■ **Exercise**
Below are some records. Return exactly the lines from the one with "Screenshot is 148x2576." to the one with "[Slide right] (90, 282)", and nothing else.

■ **Data**

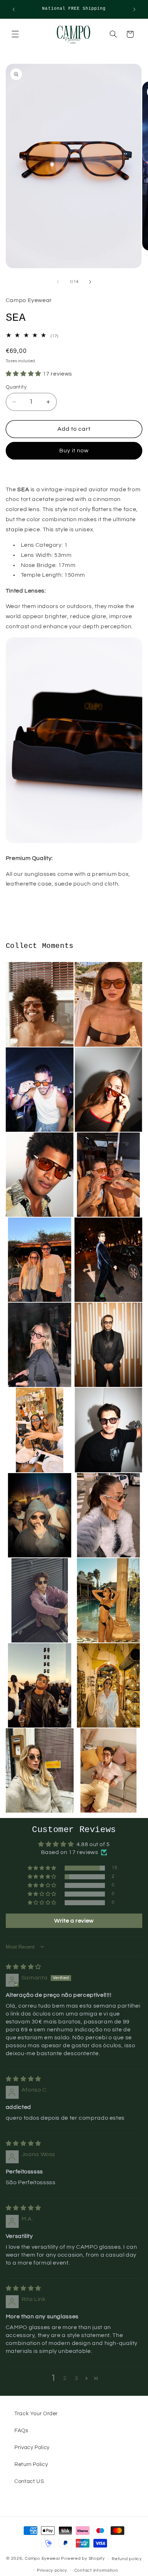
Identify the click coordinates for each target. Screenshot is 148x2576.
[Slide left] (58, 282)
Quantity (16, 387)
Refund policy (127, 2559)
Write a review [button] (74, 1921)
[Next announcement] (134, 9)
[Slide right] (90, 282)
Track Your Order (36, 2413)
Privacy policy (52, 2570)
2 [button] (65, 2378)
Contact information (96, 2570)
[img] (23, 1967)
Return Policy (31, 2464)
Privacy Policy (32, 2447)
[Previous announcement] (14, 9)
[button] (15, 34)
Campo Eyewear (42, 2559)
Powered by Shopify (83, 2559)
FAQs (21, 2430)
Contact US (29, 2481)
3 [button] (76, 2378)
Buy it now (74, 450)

* * *

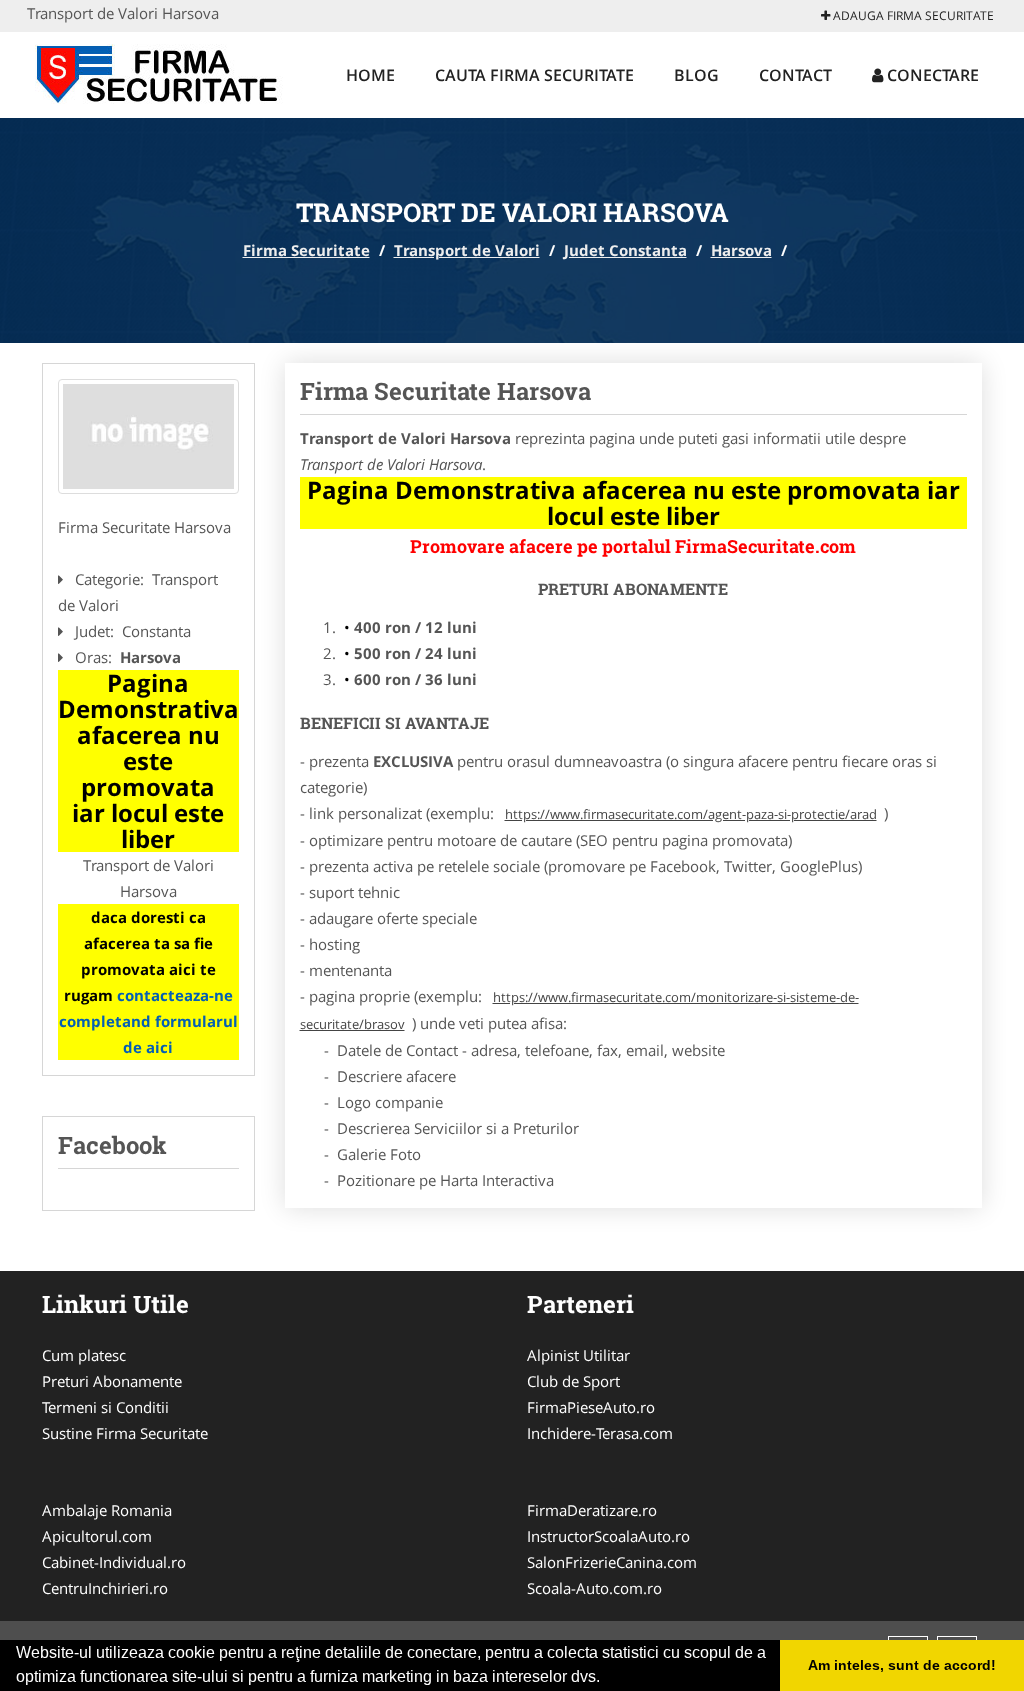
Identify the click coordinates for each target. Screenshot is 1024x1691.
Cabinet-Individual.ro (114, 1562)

■ **Task output**
Identify the click coordinates for each target. Screenshot is 148x2576.
[Slide left] (58, 282)
Quantity (16, 387)
Refund policy (127, 2559)
Write a review [button] (74, 1921)
[Next announcement] (134, 9)
[Slide right] (90, 282)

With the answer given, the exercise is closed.